SSL and Domino (or how to waste an afternoon!)
Bookmark :
This technote was invaluable today. Today, I had to add self-signed SSL to a domino server. This 30-step odd process was the clearest technote on how to actually enable SSL and add *any* sort of certificate.
I'm not kidding when I say it still took three hours, and four attempts to get right. Okay, aside from me being a developer, and it being Friday afternoon (and I can *smell* the Caledonian 80-shilling on tap from the bottom of the garden), it still requires using Certificate Authority (the 'CA' process), AdminP, creating random databases, and copying server keyring files to the server hard drive. Sacrificing the odd chicken helps, as does screaming AAAAAUUUGGGGGH at the moon when I got to the end and I'd misspelt the domain.
Please, can someone please tell me why it has to be so bad? Can someone acually justify designing a process this horrible?

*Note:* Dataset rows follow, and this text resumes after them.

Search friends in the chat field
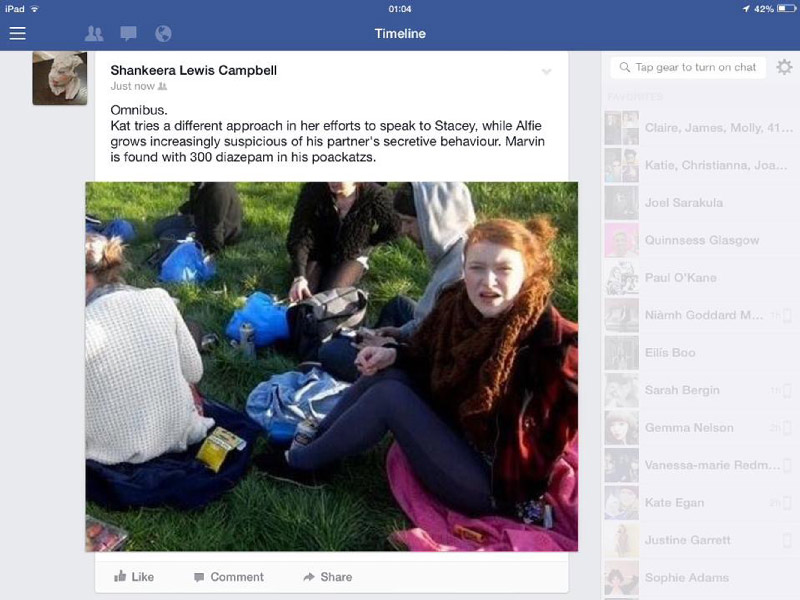This screenshot has height=600, width=800. point(688,67)
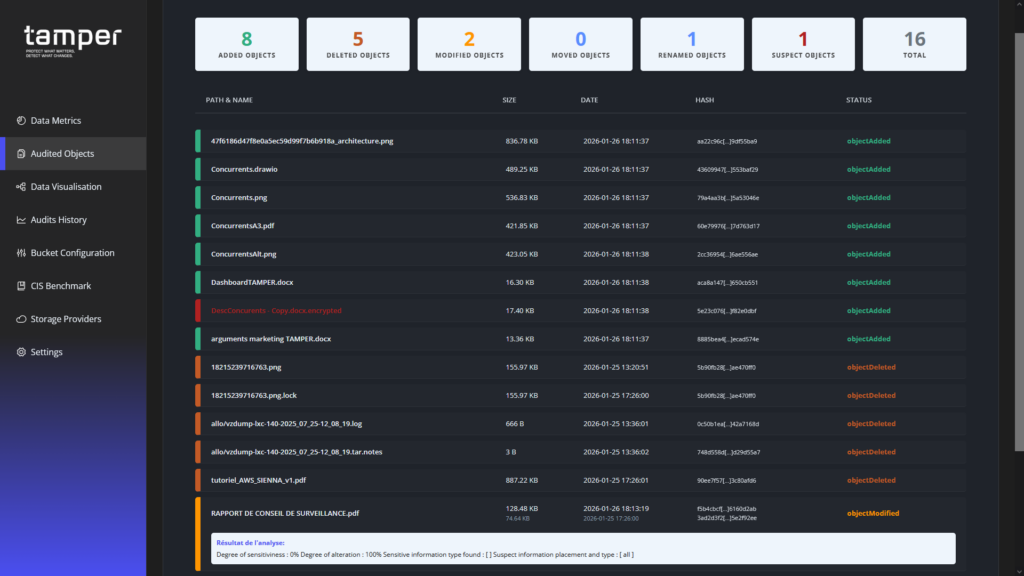Click the Storage Providers cloud icon
Screen dimensions: 1024x576
(21, 319)
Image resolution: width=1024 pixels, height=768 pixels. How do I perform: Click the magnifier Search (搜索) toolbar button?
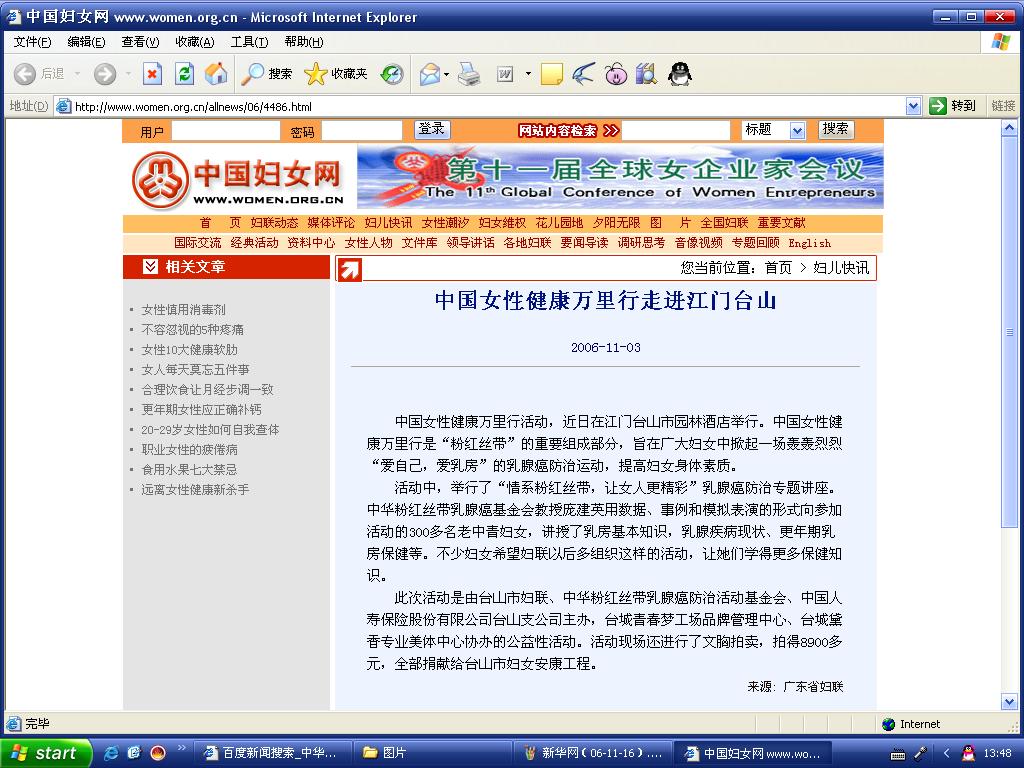tap(266, 74)
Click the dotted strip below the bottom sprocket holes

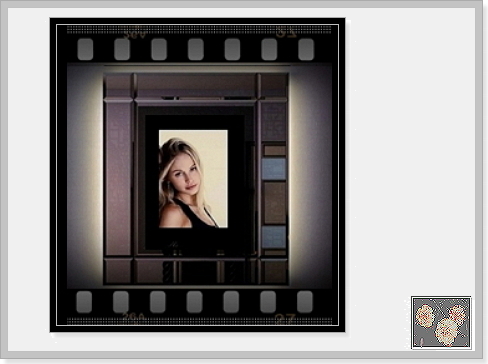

At the end of this process, as I'm too tight to pay for a proper keyring from Verisign or someone else (Who's the cheapest, BTW?), the users STILL get prompted and warned not to use the SSL key. Is it worth it ?
And you'd think by 8.x that we'd have a wee page on the admin client that said 'create me an SSL keyring, for ALL my domains and install it for me please'.. ? Instead of tramping through this nightmare process for EACH domain..
The pub is now calling..








Comments
I put this together last March because a lot of people have been asking me to do it for them.
{ Link }
Posted by Andrew Pollack At 16:55:50 On 04/07/2008 | - Website - |
And the cheapest way (actually FREE) is from CACert.org . Once you are "assured" by two people you can get as many server certificates as you want for the rest of your life.
Sounds good. But unfortunately the root keys are not (yet) included in IE or Firefox so it is similar to a self-signed-certificate.
More info: { Link }
Posted by Hynek Kobelka At 17:17:33 On 04/07/2008 | - Website - |
Ditto and ditto mate! SSL hate it with a vengance. Having said that setting up SSL and a SelfCert on the Apache server on a iSeries is a piece of piss so I have taken the set of using the Certificate Authority on the iSeries to create the TrRoot for all the other servers.
However we do have to provide ample help for our external users to install our Trusted Root in their certificate store to get around the error messages that and we include our Trusted root on all builds of internal PCs.
Steve
Posted by Steve McDonagh At 19:39:12 On 04/07/2008 | - Website - |
Posted by Tim Tripcony At 20:20:22 On 04/07/2008 | - Website - |
Nice one, Tim.
RapidSSL certs are now available via BulkRegister (they charge per year instead of per cert), which means they'll nag me when the cert runs out (they already nag me and auto-renew domains.)
So far - 15 mins to submit a certificate request.
Alarmingly, the latest Domino server they have on there is v5. Which went out of support a year ago or more ?
---* Bill
Posted by Wild Bill At 22:48:36 On 04/07/2008 | - Website - |
Posted by Julian robichaux At 23:30:32 On 04/07/2008 | - Website - |
Grumbles, moans and digs in the Archive of old databases until finds one which will actually produce a keyring file.
This one should actually be called the "Ringpiece" process.